▸ TASK STATEMENT: Every entry is to be printed again precisely as given.

Saved data entries
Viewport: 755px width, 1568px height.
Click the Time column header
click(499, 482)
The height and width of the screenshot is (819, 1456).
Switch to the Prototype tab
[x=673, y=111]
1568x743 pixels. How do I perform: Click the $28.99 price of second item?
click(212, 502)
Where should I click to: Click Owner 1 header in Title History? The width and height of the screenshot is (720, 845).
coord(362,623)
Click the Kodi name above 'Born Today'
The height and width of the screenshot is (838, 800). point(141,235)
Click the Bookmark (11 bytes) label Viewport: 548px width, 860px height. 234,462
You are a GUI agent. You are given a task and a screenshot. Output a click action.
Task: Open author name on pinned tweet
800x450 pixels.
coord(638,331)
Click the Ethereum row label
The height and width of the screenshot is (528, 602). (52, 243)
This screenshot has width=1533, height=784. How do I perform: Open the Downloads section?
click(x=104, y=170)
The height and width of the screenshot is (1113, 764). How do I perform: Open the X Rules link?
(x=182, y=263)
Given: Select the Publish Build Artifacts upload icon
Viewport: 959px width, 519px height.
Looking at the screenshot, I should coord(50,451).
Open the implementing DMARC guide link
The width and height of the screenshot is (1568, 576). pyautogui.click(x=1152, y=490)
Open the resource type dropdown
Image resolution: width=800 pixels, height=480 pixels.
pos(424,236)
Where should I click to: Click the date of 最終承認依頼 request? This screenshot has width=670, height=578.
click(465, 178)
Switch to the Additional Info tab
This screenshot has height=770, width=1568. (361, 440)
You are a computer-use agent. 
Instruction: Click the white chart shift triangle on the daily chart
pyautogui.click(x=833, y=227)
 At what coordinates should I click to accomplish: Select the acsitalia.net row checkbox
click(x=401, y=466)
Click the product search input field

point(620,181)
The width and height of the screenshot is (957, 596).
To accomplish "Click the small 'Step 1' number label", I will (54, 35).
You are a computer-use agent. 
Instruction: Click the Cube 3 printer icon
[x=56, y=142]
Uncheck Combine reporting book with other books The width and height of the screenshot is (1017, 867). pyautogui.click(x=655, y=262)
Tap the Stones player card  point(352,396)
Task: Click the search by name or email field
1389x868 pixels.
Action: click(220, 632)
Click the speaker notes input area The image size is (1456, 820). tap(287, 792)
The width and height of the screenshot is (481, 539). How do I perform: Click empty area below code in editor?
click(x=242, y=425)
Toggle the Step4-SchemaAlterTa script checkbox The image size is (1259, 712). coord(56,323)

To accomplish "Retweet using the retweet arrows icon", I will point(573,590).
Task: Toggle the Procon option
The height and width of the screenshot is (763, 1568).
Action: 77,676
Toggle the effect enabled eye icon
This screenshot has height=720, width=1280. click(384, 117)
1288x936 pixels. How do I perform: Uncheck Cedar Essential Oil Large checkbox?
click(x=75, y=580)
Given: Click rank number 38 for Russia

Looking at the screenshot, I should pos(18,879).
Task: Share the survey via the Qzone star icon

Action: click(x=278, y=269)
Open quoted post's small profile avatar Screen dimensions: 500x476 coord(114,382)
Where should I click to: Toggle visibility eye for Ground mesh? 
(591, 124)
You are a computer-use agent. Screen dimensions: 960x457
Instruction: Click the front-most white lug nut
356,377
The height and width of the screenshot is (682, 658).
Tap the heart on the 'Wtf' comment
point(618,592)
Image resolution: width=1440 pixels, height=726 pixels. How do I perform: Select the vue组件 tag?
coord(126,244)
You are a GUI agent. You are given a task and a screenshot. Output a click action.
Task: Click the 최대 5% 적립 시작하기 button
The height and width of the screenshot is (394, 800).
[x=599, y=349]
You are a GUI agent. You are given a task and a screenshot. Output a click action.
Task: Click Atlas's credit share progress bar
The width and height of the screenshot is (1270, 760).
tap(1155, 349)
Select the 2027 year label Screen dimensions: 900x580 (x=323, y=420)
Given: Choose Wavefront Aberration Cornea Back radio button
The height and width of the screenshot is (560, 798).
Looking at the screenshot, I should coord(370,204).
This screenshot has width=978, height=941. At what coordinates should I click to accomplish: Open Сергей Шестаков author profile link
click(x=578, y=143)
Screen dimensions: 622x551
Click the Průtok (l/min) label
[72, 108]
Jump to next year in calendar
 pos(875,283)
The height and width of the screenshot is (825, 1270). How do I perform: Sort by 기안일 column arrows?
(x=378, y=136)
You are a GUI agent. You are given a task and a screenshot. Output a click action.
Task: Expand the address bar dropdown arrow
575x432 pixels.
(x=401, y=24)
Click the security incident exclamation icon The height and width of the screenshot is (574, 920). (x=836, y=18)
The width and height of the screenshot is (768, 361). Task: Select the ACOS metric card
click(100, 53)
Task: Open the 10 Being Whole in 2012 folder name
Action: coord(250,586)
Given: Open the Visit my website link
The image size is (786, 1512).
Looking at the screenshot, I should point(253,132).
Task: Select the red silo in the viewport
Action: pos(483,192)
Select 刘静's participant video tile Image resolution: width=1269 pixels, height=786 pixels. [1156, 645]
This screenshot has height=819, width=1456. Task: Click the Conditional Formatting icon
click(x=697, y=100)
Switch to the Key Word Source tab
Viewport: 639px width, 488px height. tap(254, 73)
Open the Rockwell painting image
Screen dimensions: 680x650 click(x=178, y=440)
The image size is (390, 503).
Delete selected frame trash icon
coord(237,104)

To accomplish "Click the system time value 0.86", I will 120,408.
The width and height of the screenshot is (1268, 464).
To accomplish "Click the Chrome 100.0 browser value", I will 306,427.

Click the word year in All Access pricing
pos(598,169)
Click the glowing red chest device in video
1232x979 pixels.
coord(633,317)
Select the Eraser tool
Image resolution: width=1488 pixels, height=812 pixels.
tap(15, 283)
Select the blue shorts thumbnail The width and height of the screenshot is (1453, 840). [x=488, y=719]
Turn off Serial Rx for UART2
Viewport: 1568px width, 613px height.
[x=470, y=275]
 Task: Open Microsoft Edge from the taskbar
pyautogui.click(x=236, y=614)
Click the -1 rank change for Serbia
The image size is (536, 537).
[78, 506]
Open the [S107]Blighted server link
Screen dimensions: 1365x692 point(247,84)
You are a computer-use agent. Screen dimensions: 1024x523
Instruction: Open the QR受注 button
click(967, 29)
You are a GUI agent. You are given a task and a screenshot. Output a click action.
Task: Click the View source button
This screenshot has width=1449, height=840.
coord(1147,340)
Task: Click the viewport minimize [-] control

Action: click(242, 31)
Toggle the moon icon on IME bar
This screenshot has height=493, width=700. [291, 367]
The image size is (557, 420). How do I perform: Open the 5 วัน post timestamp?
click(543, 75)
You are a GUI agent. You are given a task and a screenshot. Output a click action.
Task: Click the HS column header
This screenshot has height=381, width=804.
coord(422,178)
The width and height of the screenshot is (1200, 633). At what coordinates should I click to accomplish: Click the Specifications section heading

▸ SOLUTION TO THIS PROBLEM:
Viewport: 755px width, 1568px height.
Click the Time column header
click(499, 482)
The height and width of the screenshot is (819, 1456).
Switch to the Prototype tab
[x=673, y=111]
1568x743 pixels. How do I perform: Click the $28.99 price of second item?
click(212, 502)
Where should I click to: Click Owner 1 header in Title History? The width and height of the screenshot is (720, 845).
coord(362,623)
Click the Kodi name above 'Born Today'
The height and width of the screenshot is (838, 800). point(141,235)
Click the Bookmark (11 bytes) label Viewport: 548px width, 860px height. 234,462
You are a GUI agent. You are given a task and a screenshot. Output a click action.
Task: Open author name on pinned tweet
800x450 pixels.
coord(638,331)
Click the Ethereum row label
The height and width of the screenshot is (528, 602). (52, 243)
This screenshot has width=1533, height=784. How do I perform: Open the Downloads section?
click(x=104, y=170)
The height and width of the screenshot is (1113, 764). How do I perform: Open the X Rules link?
(x=182, y=263)
Given: Select the Publish Build Artifacts upload icon
Viewport: 959px width, 519px height.
Looking at the screenshot, I should coord(50,451).
Open the implementing DMARC guide link
The width and height of the screenshot is (1568, 576). pyautogui.click(x=1152, y=490)
Open the resource type dropdown
Image resolution: width=800 pixels, height=480 pixels.
pos(424,236)
Where should I click to: Click the date of 最終承認依頼 request? This screenshot has width=670, height=578.
click(465, 178)
Switch to the Additional Info tab
This screenshot has height=770, width=1568. (361, 440)
You are a computer-use agent. 
Instruction: Click the white chart shift triangle on the daily chart
pyautogui.click(x=833, y=227)
 At what coordinates should I click to accomplish: Select the acsitalia.net row checkbox
click(x=401, y=466)
Click the product search input field

point(620,181)
The width and height of the screenshot is (957, 596).
To accomplish "Click the small 'Step 1' number label", I will (54, 35).
You are a computer-use agent. 
Instruction: Click the Cube 3 printer icon
[x=56, y=142]
Uncheck Combine reporting book with other books The width and height of the screenshot is (1017, 867). pyautogui.click(x=655, y=262)
Tap the Stones player card  point(352,396)
Task: Click the search by name or email field
1389x868 pixels.
Action: click(220, 632)
Click the speaker notes input area The image size is (1456, 820). tap(287, 792)
The width and height of the screenshot is (481, 539). How do I perform: Click empty area below code in editor?
click(x=242, y=425)
Toggle the Step4-SchemaAlterTa script checkbox The image size is (1259, 712). coord(56,323)

To accomplish "Retweet using the retweet arrows icon", I will point(573,590).
Task: Toggle the Procon option
The height and width of the screenshot is (763, 1568).
Action: 77,676
Toggle the effect enabled eye icon
This screenshot has height=720, width=1280. click(384, 117)
1288x936 pixels. How do I perform: Uncheck Cedar Essential Oil Large checkbox?
click(x=75, y=580)
Given: Click rank number 38 for Russia

Looking at the screenshot, I should pos(18,879).
Task: Share the survey via the Qzone star icon

Action: click(x=278, y=269)
Open quoted post's small profile avatar Screen dimensions: 500x476 coord(114,382)
Where should I click to: Toggle visibility eye for Ground mesh? 
(591, 124)
You are a computer-use agent. Screen dimensions: 960x457
Instruction: Click the front-most white lug nut
356,377
The height and width of the screenshot is (682, 658).
Tap the heart on the 'Wtf' comment
point(618,592)
Image resolution: width=1440 pixels, height=726 pixels. How do I perform: Select the vue组件 tag?
coord(126,244)
You are a GUI agent. You are given a task and a screenshot. Output a click action.
Task: Click the 최대 5% 적립 시작하기 button
The height and width of the screenshot is (394, 800).
[x=599, y=349]
You are a GUI agent. You are given a task and a screenshot. Output a click action.
Task: Click Atlas's credit share progress bar
The width and height of the screenshot is (1270, 760).
tap(1155, 349)
Select the 2027 year label Screen dimensions: 900x580 (x=323, y=420)
Given: Choose Wavefront Aberration Cornea Back radio button
The height and width of the screenshot is (560, 798).
Looking at the screenshot, I should coord(370,204).
This screenshot has width=978, height=941. At what coordinates should I click to accomplish: Open Сергей Шестаков author profile link
click(x=578, y=143)
Screen dimensions: 622x551
Click the Průtok (l/min) label
[72, 108]
Jump to next year in calendar
 pos(875,283)
The height and width of the screenshot is (825, 1270). How do I perform: Sort by 기안일 column arrows?
(x=378, y=136)
You are a GUI agent. You are given a task and a screenshot. Output a click action.
Task: Expand the address bar dropdown arrow
575x432 pixels.
(x=401, y=24)
Click the security incident exclamation icon The height and width of the screenshot is (574, 920). (x=836, y=18)
The width and height of the screenshot is (768, 361). Task: Select the ACOS metric card
click(100, 53)
Task: Open the 10 Being Whole in 2012 folder name
Action: coord(250,586)
Given: Open the Visit my website link
The image size is (786, 1512).
Looking at the screenshot, I should point(253,132).
Task: Select the red silo in the viewport
Action: pos(483,192)
Select 刘静's participant video tile Image resolution: width=1269 pixels, height=786 pixels. [1156, 645]
This screenshot has height=819, width=1456. Task: Click the Conditional Formatting icon
click(x=697, y=100)
Switch to the Key Word Source tab
Viewport: 639px width, 488px height. tap(254, 73)
Open the Rockwell painting image
Screen dimensions: 680x650 click(x=178, y=440)
The image size is (390, 503).
Delete selected frame trash icon
coord(237,104)

To accomplish "Click the system time value 0.86", I will 120,408.
The width and height of the screenshot is (1268, 464).
To accomplish "Click the Chrome 100.0 browser value", I will 306,427.

Click the word year in All Access pricing
pos(598,169)
Click the glowing red chest device in video
1232x979 pixels.
coord(633,317)
Select the Eraser tool
Image resolution: width=1488 pixels, height=812 pixels.
tap(15, 283)
Select the blue shorts thumbnail The width and height of the screenshot is (1453, 840). [x=488, y=719]
Turn off Serial Rx for UART2
Viewport: 1568px width, 613px height.
[x=470, y=275]
 Task: Open Microsoft Edge from the taskbar
pyautogui.click(x=236, y=614)
Click the -1 rank change for Serbia
The image size is (536, 537).
[78, 506]
Open the [S107]Blighted server link
Screen dimensions: 1365x692 point(247,84)
You are a computer-use agent. Screen dimensions: 1024x523
Instruction: Open the QR受注 button
click(967, 29)
You are a GUI agent. You are given a task and a screenshot. Output a click action.
Task: Click the View source button
This screenshot has width=1449, height=840.
coord(1147,340)
Task: Click the viewport minimize [-] control

Action: click(242, 31)
Toggle the moon icon on IME bar
This screenshot has height=493, width=700. [291, 367]
The image size is (557, 420). How do I perform: Open the 5 วัน post timestamp?
click(543, 75)
You are a GUI agent. You are given a task and a screenshot. Output a click action.
Task: Click the HS column header
This screenshot has height=381, width=804.
coord(422,178)
The width and height of the screenshot is (1200, 633). At what coordinates should I click to accomplish: Click the Specifications section heading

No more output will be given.